● Assignment
For each line of the data below that holds "button", copy the line.

● Record set
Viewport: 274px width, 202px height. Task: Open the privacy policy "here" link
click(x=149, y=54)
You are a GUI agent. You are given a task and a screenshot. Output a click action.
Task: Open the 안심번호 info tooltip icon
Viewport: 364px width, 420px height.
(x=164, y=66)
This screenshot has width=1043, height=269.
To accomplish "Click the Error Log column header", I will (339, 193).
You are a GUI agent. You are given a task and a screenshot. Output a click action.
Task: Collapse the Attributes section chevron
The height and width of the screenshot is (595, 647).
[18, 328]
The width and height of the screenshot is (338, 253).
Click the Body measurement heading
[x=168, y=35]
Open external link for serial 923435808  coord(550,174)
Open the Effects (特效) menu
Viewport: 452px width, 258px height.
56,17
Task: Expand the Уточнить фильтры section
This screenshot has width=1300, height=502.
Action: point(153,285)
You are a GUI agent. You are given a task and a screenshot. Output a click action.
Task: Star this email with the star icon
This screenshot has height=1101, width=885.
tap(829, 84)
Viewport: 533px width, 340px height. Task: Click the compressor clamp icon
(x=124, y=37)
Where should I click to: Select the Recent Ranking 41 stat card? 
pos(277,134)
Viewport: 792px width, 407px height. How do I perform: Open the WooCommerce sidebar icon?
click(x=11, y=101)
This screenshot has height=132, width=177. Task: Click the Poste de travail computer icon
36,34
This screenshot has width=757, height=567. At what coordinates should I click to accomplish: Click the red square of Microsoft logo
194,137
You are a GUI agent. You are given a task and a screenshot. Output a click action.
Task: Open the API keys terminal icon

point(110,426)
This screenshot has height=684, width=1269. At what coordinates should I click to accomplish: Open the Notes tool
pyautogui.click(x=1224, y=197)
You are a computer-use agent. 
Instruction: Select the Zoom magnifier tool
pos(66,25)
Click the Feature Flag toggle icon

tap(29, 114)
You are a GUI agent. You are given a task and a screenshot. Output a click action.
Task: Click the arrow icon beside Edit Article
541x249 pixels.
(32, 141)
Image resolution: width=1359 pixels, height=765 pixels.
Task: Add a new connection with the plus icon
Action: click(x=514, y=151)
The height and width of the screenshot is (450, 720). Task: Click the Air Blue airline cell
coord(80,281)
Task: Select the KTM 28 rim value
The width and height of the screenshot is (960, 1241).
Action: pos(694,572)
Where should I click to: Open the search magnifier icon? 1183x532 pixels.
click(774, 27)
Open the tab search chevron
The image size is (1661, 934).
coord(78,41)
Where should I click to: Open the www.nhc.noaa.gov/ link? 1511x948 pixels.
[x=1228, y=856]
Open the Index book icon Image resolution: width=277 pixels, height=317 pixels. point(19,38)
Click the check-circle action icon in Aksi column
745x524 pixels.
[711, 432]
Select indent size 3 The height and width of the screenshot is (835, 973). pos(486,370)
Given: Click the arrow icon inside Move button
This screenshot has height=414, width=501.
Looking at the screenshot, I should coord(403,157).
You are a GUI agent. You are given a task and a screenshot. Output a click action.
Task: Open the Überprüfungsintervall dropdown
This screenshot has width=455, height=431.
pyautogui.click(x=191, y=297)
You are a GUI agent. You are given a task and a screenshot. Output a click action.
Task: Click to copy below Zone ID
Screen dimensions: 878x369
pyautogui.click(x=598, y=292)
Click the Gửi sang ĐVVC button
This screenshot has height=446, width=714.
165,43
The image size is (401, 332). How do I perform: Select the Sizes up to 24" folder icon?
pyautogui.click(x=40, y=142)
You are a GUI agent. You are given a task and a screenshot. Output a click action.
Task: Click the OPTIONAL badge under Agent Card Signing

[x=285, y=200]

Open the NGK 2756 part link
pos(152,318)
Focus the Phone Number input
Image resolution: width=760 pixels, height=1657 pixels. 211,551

● Response below
Given: Click the arrow icon inside Move button
Click the Gửi sang ĐVVC button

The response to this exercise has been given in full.